Closed GoogleCodeExporter closed 9 years ago
This is legit, and while I know a lot of work went into ImmutableSet, I do
think this demonstrates that it's still too easy to trigger the worst case of
linear probing.
I'm currently experimenting with the following smearing function:
hashCode ^= Integer.rotateRight(hashCode, 20) ^ Integer.rotateRight(hashCode, 12);
hashCode ^= Integer.rotateRight(hashCode, 7) ^ Integer.rotateRight(hashCode, 4);
hashCode *= 0x5BD1E995;
return hashCode;
(The multiplier constant is borrowed from murmur hash, which I suspected would
probably yield good results.)
I'm experimenting with quadratic probing at the moment with this smear
function, just because I want to avoid additional branches, and quadratic
probing retains pretty good locality.
Original comment by lowas...@google.com
on 27 Sep 2012 at 10:58
What's the latest rehash function being used in ConcurrentHashMapV8.java and so
forth? Doug changes it often and we might improve just by trying whatever he's
doing nowadays.
I also think double hashing sounds very worth trying -- all those bits sitting
there in the upper reaches of the "smeared" hash code, unused. (Maybe double
hashing isn't the right term here, not sure, perhaps this is cuckoo hashing
with N=2.)
Original comment by kevinb@google.com
on 27 Sep 2012 at 11:30
From
http://gee.cs.oswego.edu/cgi-bin/viewcvs.cgi/jsr166/src/jsr166e/ConcurrentHashMa
pV8.java?revision=1.62&view=markup :
/**
* Spreads higher bits to lower, and also forces top 2 bits to 0.
* Because the table uses power-of-two masking, sets of hashes
* that vary only in bits above the current mask will always
* collide. (Among known examples are sets of Float keys holding
* consecutive whole numbers in small tables.) To counter this,
* we apply a transform that spreads the impact of higher bits
* downward. There is a tradeoff between speed, utility, and
* quality of bit-spreading. Because many common sets of hashes
* are already reasonably distributed across bits (so don't benefit
* from spreading), and because we use trees to handle large sets
* of collisions in bins, we don't need excessively high quality.
*/
private static final int spread(int h) {
h ^= (h >>> 18) ^ (h >>> 12);
return (h ^ (h >>> 10)) & HASH_BITS;
}
But honestly, part of the issue is that linear or quadratic open addressing is
vulnerable not just to exact hash collisions, but to hashes that differ only in
relatively low bits. The smearing methods don't do anything at all to help
there, and that's the issue that needs addressing.

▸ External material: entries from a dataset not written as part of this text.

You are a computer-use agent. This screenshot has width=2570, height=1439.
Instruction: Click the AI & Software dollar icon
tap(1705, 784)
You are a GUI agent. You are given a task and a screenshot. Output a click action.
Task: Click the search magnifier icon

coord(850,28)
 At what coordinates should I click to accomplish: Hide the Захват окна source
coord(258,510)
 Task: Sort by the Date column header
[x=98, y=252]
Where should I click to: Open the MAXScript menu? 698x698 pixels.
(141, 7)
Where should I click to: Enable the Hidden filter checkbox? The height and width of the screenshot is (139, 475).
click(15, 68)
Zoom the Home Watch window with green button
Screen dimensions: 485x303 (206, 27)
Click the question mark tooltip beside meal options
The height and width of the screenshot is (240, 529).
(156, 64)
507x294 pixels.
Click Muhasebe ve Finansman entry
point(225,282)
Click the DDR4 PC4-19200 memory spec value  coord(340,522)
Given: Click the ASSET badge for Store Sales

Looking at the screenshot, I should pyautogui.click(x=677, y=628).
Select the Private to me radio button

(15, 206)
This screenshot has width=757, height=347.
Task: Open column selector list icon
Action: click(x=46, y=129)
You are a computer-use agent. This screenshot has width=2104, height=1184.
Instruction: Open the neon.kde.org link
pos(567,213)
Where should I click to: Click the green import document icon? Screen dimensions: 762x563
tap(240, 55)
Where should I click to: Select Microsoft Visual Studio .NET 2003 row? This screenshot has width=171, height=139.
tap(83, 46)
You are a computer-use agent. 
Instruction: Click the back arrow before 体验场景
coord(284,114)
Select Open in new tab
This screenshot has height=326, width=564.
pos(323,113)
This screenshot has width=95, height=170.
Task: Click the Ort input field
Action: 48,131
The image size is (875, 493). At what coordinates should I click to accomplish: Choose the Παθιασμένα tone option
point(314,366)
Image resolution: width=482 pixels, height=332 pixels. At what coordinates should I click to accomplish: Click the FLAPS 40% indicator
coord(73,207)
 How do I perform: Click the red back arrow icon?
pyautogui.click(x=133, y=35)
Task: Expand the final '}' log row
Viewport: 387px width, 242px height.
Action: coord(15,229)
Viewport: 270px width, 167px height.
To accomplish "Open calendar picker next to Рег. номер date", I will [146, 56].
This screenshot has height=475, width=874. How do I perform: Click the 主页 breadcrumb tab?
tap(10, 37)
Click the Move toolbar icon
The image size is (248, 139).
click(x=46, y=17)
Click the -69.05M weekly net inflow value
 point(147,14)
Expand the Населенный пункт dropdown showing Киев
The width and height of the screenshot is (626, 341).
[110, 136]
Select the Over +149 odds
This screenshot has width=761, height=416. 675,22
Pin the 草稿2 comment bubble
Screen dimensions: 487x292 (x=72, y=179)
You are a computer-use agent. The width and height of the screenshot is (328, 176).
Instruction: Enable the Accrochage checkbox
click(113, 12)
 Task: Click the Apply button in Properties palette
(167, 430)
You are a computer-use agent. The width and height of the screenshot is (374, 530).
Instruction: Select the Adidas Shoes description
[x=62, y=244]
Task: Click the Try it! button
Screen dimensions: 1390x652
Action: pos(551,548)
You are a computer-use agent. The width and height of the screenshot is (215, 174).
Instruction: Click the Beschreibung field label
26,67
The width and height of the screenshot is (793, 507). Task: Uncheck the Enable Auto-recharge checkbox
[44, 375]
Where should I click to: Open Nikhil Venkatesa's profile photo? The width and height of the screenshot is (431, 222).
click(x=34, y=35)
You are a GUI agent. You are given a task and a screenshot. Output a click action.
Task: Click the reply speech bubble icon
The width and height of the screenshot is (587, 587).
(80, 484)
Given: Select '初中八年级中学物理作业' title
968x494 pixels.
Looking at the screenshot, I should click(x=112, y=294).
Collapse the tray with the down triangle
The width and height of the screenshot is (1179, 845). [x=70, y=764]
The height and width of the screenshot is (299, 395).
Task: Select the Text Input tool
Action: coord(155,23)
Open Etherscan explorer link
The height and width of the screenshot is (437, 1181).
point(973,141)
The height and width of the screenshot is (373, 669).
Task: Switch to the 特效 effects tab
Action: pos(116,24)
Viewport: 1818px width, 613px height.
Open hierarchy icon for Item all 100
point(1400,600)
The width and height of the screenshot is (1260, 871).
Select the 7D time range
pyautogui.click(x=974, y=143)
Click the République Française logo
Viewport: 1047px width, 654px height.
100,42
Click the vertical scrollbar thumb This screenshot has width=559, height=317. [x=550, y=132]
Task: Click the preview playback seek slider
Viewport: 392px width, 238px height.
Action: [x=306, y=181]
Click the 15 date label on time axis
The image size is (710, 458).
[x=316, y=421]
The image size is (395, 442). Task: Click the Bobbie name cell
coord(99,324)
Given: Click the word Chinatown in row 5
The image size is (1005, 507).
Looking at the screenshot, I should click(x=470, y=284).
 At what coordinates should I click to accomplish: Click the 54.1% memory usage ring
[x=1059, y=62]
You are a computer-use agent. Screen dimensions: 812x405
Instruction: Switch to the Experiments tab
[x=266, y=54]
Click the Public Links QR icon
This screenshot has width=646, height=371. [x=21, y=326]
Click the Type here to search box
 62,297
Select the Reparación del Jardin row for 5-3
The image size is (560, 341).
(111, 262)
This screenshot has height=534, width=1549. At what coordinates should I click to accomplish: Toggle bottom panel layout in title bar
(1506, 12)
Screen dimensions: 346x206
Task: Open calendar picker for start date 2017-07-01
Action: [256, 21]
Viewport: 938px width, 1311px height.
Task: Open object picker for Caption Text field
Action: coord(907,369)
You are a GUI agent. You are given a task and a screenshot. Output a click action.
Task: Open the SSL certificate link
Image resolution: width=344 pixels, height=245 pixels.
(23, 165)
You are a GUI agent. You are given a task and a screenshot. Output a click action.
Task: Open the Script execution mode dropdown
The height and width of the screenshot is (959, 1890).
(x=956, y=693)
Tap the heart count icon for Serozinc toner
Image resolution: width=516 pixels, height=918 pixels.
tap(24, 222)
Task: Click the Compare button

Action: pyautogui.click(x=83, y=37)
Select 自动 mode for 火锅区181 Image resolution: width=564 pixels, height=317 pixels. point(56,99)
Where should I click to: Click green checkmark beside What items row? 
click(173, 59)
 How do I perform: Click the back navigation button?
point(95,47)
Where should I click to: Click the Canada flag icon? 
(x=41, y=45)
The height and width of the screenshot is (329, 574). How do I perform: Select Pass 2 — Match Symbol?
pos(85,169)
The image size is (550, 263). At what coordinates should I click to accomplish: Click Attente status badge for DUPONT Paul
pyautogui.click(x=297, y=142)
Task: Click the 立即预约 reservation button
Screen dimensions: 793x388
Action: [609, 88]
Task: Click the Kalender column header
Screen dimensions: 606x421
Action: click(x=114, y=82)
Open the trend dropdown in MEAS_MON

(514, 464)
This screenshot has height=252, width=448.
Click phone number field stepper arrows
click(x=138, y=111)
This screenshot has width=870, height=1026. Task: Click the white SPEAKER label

(I'm pretty strongly inclined to keep linear or quadratic probing for the first
couple of probes at least, just to take advantage of memory locality.)
The experimental smearing method I proposed above is doing pretty well in
benchmarks at the moment, which is nice -- and it's doing well with both linear
and quadratic probing. Will keep y'all updated.
Original comment by lowas...@google.com
on 27 Sep 2012 at 11:42
@Louis: Note that unlike the right shifts, the rotations gives you no guarantee
that "hashCodes that differ only by constant multiples at each bit position
have a bounded number of collisions". Or maybe they do, but I can't see how.
> and quadratic probing retains pretty good locality.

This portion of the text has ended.